Ada yang mendukung, ada yang mengkritik. Begitulah respons yang muncul terhadap langkah Mahkamah Agung (MA) menerbitkan Perma No 2 Tahun 2012. Advokat senior Adnan Buyung Nasution masuk kalangan yang mengkritik.

Menurut Buyung, penerbitan Perma berjudul Penyesuaian Batasan Tindak Pidana Ringan dan Jumlah Denda dalam KUHP itu terlalu terburu-buru. MA dinilai terlalu responsif terhadap kritikan masyarakat terkait penanganan kasus-kasus kecil yang kontroversial
, seperti kasus pencurian sandal jepit yang menghukum AAL (15) atau Mbok Minah yang mencuri kakao.

Padahal, Buyung memprediksi penerapan Perma ini akan menimbulkan persoalan baru. Sebab, kenaikan nilai denda atau kerugian dalam tindak pidana ringan (tipiring) maksimal sebesar Rp2,5 juta tak bisa disamakan antara satu daerah dengan daerah lainnya.


“Terbitnya Perma ini tak bisa diterapkan secara serta merta karena tingkat penghasilan setiap daerah berbeda-beda. Di Jakarta Rp2,5 juta mungkin tidak ada artinya, tetapi di daerah-daerah pelosok jumlah itu memiliki nilai yang besar,” kata Buyung saat ditemui di gedung Mahkamah Konstitusi (MK), Kamis (1/3).

Ia mencontohkan kalau ada sesorang yang mencuri jemuran, beras, ayam hingga kambing yang nilainya kurang dari Rp2,5 juta, apakah dia tidak perlu ditangkap, dan ditahan jika perbuatan itu dilakukan berulang-ulang?
******
Daftar Tugas:
1: Sebutkan semua barang yang dicontohkan Buyung sebagai barang curian bernilai kurang dari Rp2,5 juta dalam kutipan tentang Perma No 2 Tahun 2012.
2: Menurut kutipan tentang Perma No 2 Tahun 2012, mengapa Buyung memperkirakan penerapan Perma itu akan menimbulkan persoalan baru? Jawab dalam satu sampai tiga kalimat.
3: Teruskan kutipan tentang Perma No 2 Tahun 2012 mulai dari kalimat sesudah kalimat terakhirnya.

Bahan yang Diberikan:
******
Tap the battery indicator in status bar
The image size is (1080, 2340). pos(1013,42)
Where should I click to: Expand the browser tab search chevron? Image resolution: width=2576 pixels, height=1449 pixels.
******
Jawaban Tugas:
1: Jemuran, beras, ayam, dan kambing.

2: Batas nilai denda atau kerugian tindak pidana ringan sebesar maksimal Rp2,5 juta tidak bisa disamakan antardaerah karena tingkat penghasilan setiap daerah berbeda-beda. Di Jakarta jumlah itu mungkin tidak berarti, tetapi di daerah pelosok nilainya besar.

3:
“Ini kan akan menimbulkan keresahan dan kemarahan masyarakat jika dia ditangkap, terus dilepas lagi, terus mengulangi perbuatannya, efeknya masyarakat bisa main hakim sendiri, nanti kasihan polisi kita karena harus melepas orang gara-gara barang yang diambil nilainya kecil. Jadi kita harus melihat persoalan ini secara berimbang (masyarakat dan korban, red),” jelas Buyung.

Karena itu, menurutnya, Perma ini perlu dikaji ulang terkait besaran nilai denda atau nilai kerugian dari tipiring yang ditetapkan maksimal Rp2,5 juta. Penahanan bagi pelaku tipiring sebenarnya masih diperlukan untuk melindungi si pelaku juga dari tindakan penghakiman dari masyarakat.

“Di daerah-daerah masih banyak orang yang penghasilannya hanya Rp500-600, ini akan menimbulkan persoalan yang besar dan dampak negatif karena orang yang mencuri/menggelapkan barang yang nilainya bawah Rp2,5 juta akan seenaknya lantaran tak ditahan, ini bisa membuat masyarakat bertindak main hakim sendiri, seperti yang terjadi di Medan pelaku dibakar hidup-hidup,” ujarnya mencontohkan.   

Meski demikian, ia memahami bahwa nilai filosofis terbitnya Perma ini didasarkan rasa keadilan dari sisi si pelaku tipiring. “Saya bisa memahami maksud MA baik untuk melindungi rasa keadilan masyarakat, tetapi respons terbitnya kebijakan Perma MA ini terburu-buru karena belum mencerminkan pemerataan, seharusnya dipikir-pikir terlebih dulu,” kritiknya.

Seperti diketahui, MA baru saja menerbitkan Perma No 2 Tahun 2012 yang mengatur kenaikan nilai uang denda atau nilai kerugian, khususnya kenaikan nilai denda yang tercantum dalam Pasal 364 (pencurian ringan), 373 (penipuan ringan), 379 (penggelapan ringan), 384, 407, dan 482 KUHP yakni sebesar Rp250 menjadi Rp2,5 juta atau mengalami kenaikan sebesar 10.000 kali lipat.

Perma ini untuk menghindari digunakannya pasal pencurian biasa (Pasal 362 KUHP) terhadap tindak pidana yang diatur pasal 364 KUHP atau pasal sejenis, sehingga tidak perlu ditahan penahanan dan diajukan upaya hukum kasasi. Pemeriksaannya pun dilakukan dengan acara cepat.

B
uah Simalakama
Terpisah, Ketua MA M Hatta Ali mengaku bingung dengan respons masyarakat terkait keluarnya Perma No. 2 Tahun 2012 ini. Sebab, ketika hakim menghukum terdakwa kasus pencurian sandal dan kakao, masyarakat tak ada yang mendukung putusan itu.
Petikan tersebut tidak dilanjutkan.